Pull out the part of the material that opens with the line containing "Image resolution: width=1199" and closes with the line containing "Image resolution: width=1308", both included, word for word. Leave the pictures out of your answer.

▶ ENTRIES SHOWN:

==========

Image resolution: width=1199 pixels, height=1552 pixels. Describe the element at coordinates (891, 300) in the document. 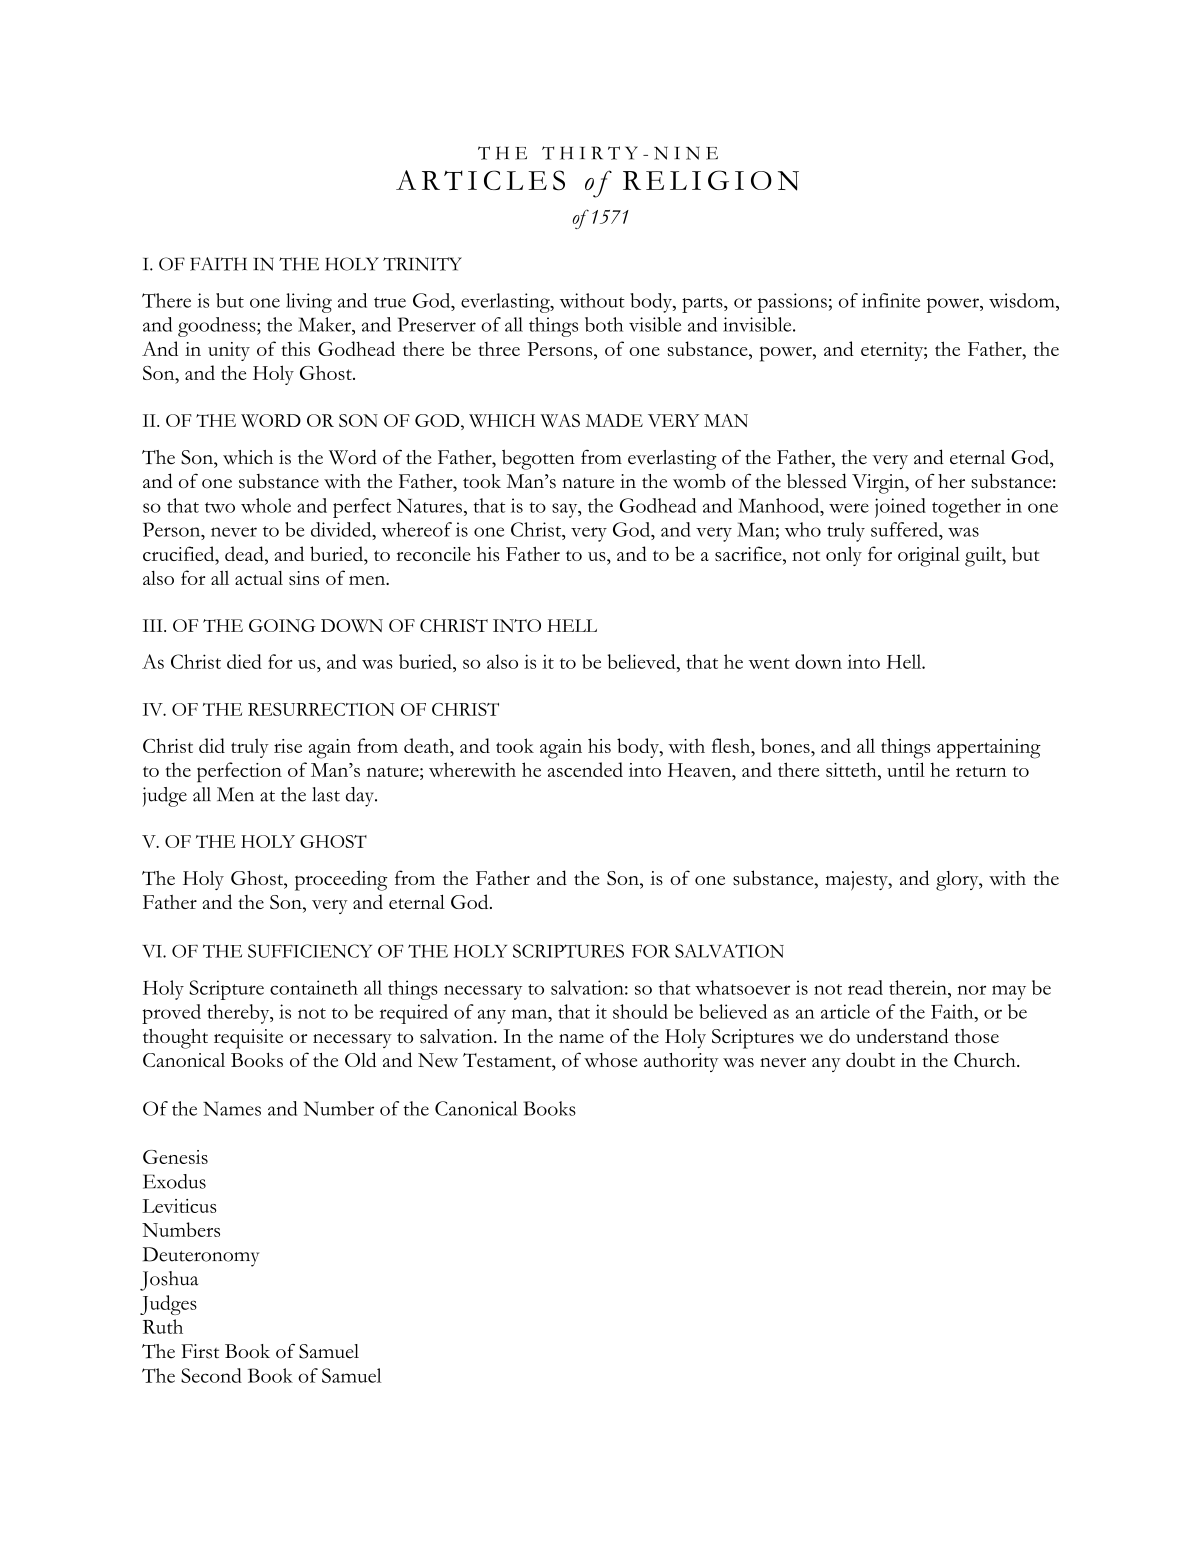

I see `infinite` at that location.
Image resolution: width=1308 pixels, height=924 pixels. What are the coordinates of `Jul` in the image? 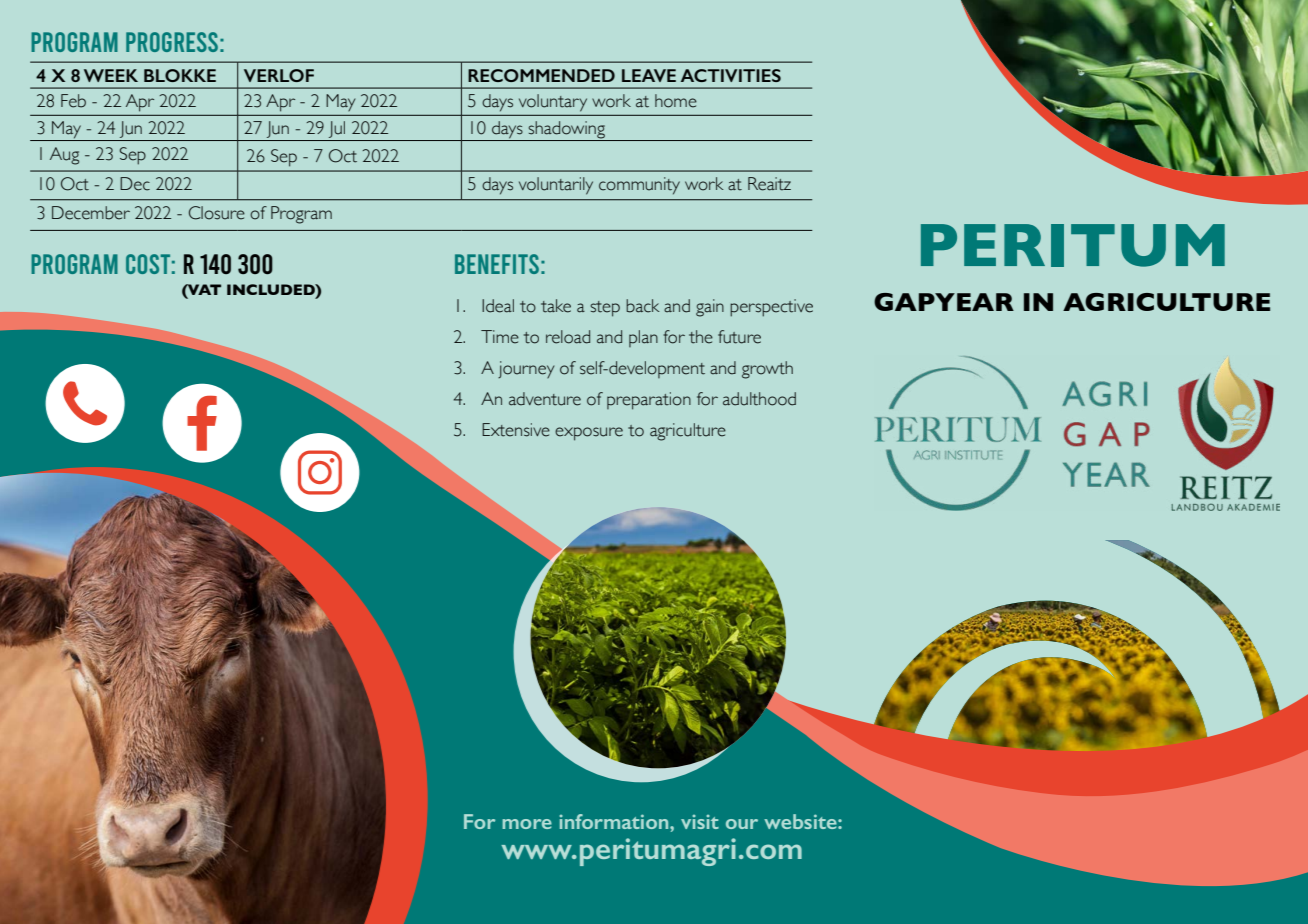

==========

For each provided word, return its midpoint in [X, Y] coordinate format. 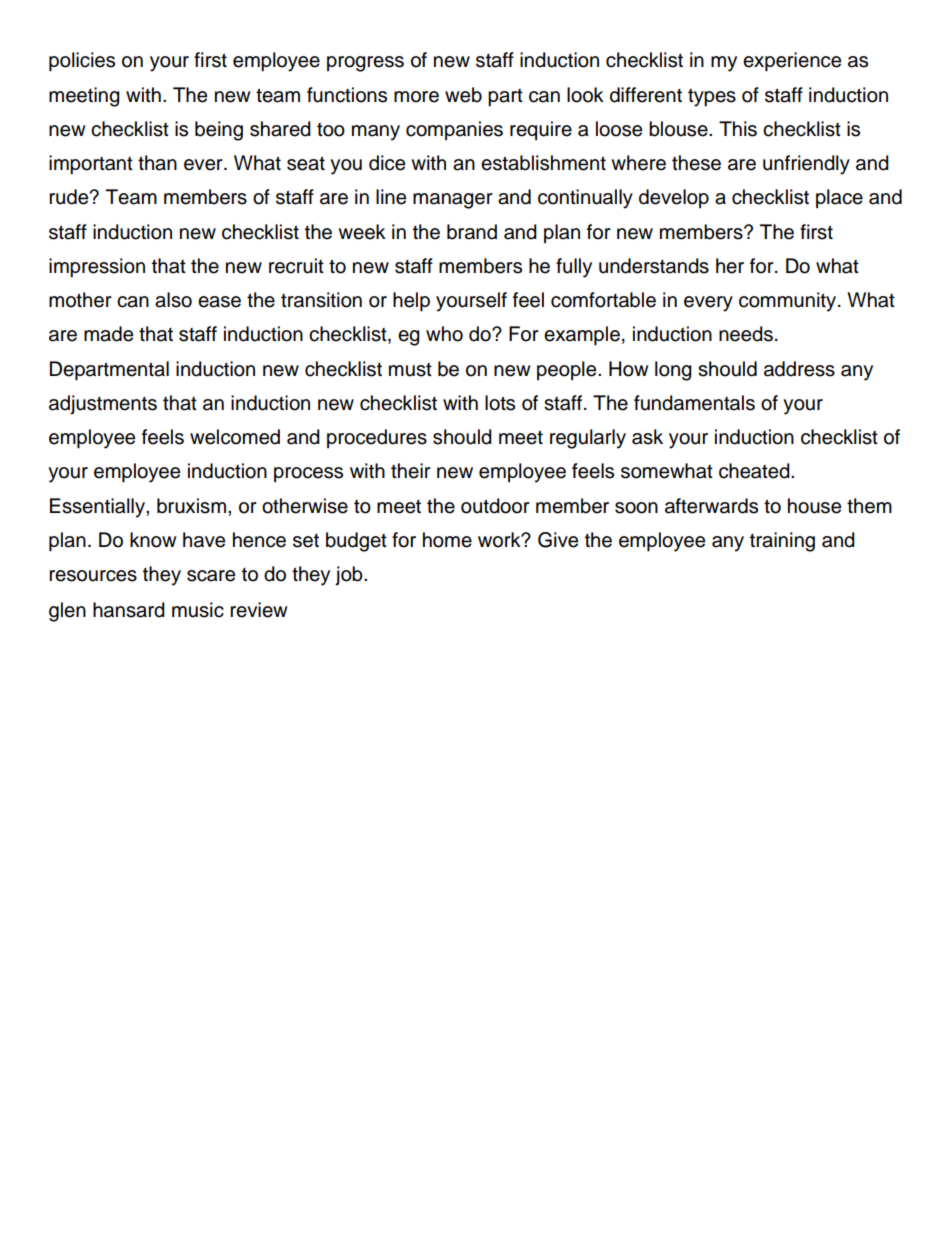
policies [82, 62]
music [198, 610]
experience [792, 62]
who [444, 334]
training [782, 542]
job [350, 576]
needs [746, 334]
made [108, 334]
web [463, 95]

==========

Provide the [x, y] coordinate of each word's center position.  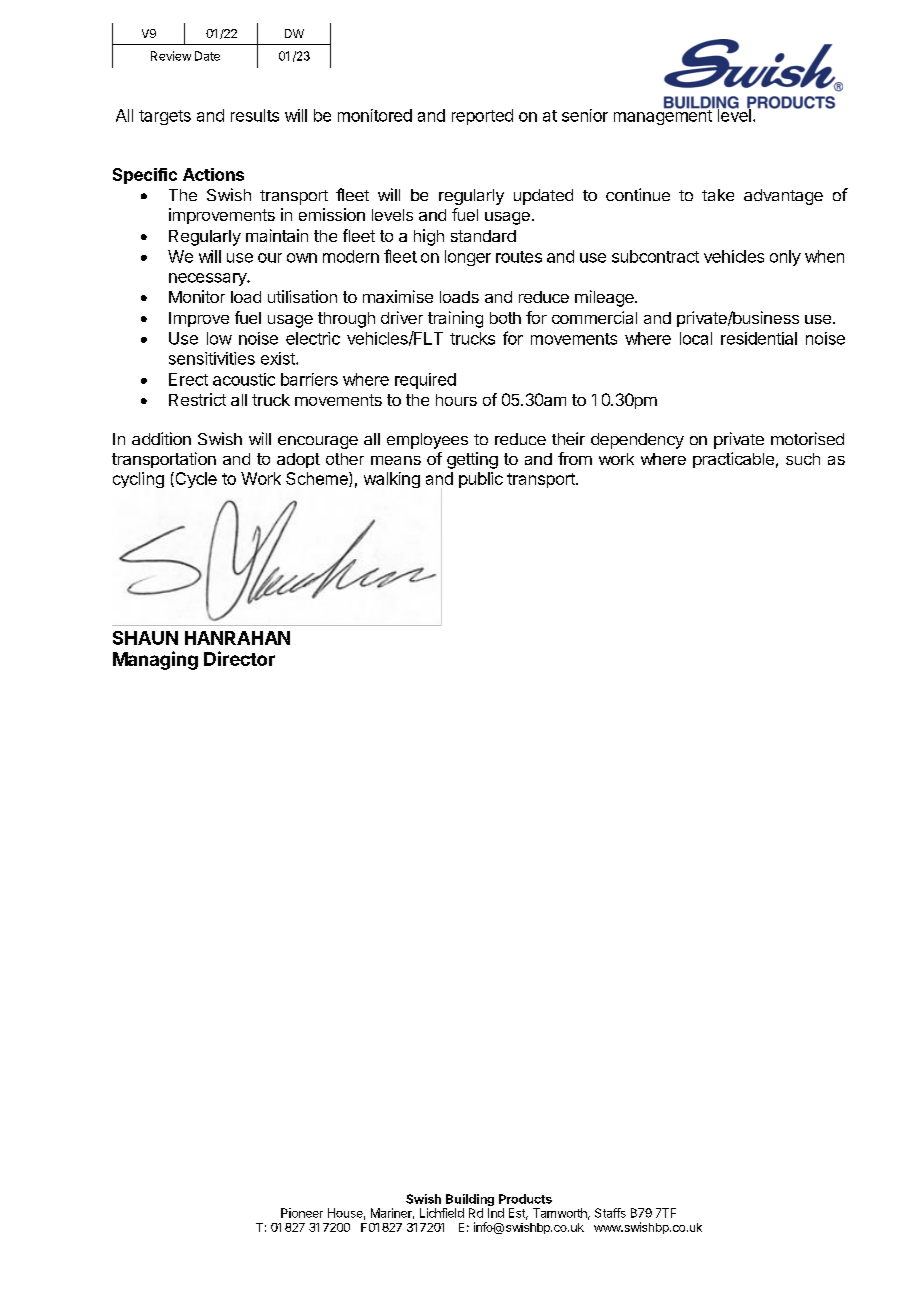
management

==========

▶ RESULT OF THIS EXERCISE:
Image resolution: width=1199 pixels, height=1552 pixels. Describe the element at coordinates (891, 300) in the document. 

I see `infinite` at that location.
Image resolution: width=1308 pixels, height=924 pixels. What are the coordinates of `Jul` in the image? 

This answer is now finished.